This line shows the frame rate only if Vsync if Off. Go ahead and try turning off VSync - you should see a framerate like 400 - 800 fps. Now change it to :

txtHelper.DrawTextLine( DXUTGetFrameStats( true ) );

so that you show framerate even if Vsync is on. You will see a framerate of 40 !!!

40 fps is what you get when you alternate between a 30 fps and a 60 fps frame. ((1/30) + (1/60))/2 = 1/40 . That means they are missing vsync on alternating frames.

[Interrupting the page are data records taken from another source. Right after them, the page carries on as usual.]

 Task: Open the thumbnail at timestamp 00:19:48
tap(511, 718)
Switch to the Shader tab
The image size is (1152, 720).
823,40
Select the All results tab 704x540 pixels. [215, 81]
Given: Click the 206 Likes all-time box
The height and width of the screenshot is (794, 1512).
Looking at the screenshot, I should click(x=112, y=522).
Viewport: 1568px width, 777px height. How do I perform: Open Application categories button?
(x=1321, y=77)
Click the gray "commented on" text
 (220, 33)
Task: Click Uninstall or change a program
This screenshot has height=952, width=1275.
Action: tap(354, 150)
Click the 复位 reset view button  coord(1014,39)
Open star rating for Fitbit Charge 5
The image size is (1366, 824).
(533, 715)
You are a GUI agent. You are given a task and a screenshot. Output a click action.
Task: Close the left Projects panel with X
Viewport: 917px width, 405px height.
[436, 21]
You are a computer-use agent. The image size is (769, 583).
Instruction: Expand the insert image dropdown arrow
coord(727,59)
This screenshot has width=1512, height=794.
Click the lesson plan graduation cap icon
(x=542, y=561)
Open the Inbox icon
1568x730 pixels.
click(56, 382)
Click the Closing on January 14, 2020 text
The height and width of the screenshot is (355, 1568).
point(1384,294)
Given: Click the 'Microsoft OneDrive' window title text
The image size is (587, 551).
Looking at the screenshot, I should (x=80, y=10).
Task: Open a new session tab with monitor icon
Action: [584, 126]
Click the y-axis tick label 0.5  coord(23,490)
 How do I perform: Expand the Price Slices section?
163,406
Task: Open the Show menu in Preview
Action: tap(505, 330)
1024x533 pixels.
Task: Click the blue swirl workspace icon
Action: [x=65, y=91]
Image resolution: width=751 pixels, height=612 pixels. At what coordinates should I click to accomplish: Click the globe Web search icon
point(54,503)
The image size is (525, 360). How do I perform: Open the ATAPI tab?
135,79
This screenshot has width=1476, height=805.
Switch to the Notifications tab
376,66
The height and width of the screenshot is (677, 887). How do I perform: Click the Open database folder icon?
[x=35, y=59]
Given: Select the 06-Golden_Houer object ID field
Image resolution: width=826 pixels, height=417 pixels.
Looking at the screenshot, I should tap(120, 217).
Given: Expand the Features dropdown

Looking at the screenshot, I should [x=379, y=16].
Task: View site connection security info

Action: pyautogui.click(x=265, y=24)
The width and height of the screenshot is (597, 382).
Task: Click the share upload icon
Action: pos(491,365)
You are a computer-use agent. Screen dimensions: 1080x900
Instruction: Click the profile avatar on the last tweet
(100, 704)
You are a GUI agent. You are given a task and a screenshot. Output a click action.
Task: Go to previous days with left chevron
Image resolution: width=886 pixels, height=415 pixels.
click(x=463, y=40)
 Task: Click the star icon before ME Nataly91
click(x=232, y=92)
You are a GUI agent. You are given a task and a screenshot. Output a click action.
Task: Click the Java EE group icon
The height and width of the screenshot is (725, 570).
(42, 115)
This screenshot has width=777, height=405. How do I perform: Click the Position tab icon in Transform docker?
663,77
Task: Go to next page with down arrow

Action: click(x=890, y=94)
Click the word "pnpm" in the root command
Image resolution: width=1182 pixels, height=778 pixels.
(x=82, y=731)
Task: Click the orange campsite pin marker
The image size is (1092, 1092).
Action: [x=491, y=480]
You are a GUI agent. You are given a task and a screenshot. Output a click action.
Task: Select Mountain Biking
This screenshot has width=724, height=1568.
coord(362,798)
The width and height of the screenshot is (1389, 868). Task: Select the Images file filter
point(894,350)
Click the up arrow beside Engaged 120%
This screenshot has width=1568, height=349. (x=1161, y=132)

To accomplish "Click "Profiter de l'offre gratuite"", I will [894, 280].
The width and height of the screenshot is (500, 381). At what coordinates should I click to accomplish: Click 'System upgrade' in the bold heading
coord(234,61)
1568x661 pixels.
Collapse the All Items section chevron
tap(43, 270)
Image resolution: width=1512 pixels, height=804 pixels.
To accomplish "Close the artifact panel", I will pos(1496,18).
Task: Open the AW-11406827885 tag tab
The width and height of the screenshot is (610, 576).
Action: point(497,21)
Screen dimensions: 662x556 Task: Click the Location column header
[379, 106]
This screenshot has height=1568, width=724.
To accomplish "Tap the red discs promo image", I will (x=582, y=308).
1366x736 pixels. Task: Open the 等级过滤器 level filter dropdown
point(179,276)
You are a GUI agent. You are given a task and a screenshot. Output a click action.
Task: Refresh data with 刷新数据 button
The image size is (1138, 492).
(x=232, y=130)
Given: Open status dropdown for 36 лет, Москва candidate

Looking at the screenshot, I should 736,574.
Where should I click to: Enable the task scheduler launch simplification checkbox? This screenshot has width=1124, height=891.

If you go and stick a timer around just the Present() call to measure the duration spent in Present, you should see something like :


no vsync :
    duration : lo : 1.20 millis , hi : 1.40 millis

vsync :

    duration : lo : 15.3 millis , hi : 31.03 millis

Yuck. Fortunately, the samples are really easy to fix. Just put this line anywhere in the sample app :

timeBeginPeriod(1);

to change the scheduler granularity. This says to me that Present() is actually just calling the OS Sleep() , and is not using a nice interrupt or anything like that, so if your scheduler granularity is too high you will sleep too long and miss vsync a lot. In fact I would not be surprised if Present just had a loop like :
    for(;;)
    {
        if ( IsRasterReady() ) break;

        Sleep(1);
    }
which sucks donkey balls for various reasons. (* addendum : yes they are doing this, see below). If in fact they are doing what I think they are doing, then you will hit vsync more reliably if you pump up your thread priority before calling Sleep :

    int oldp = GetThreadPriority( GetCurrentThread() );
    SetThreadPriority( GetCurrentThread() , THREAD_PRIORITY_SOMETHING_REALLY_FUCKING_HIGH );

    Present( ... );

    SetThreadPriority( GetCurrentThread() , oldp );
    
this tries to ensure that the scheduler will actually switch back to you for your vsync the way you want. (this has no effect in the samples cuz they have no other threads, but may be necessary if you're actually stressing the system).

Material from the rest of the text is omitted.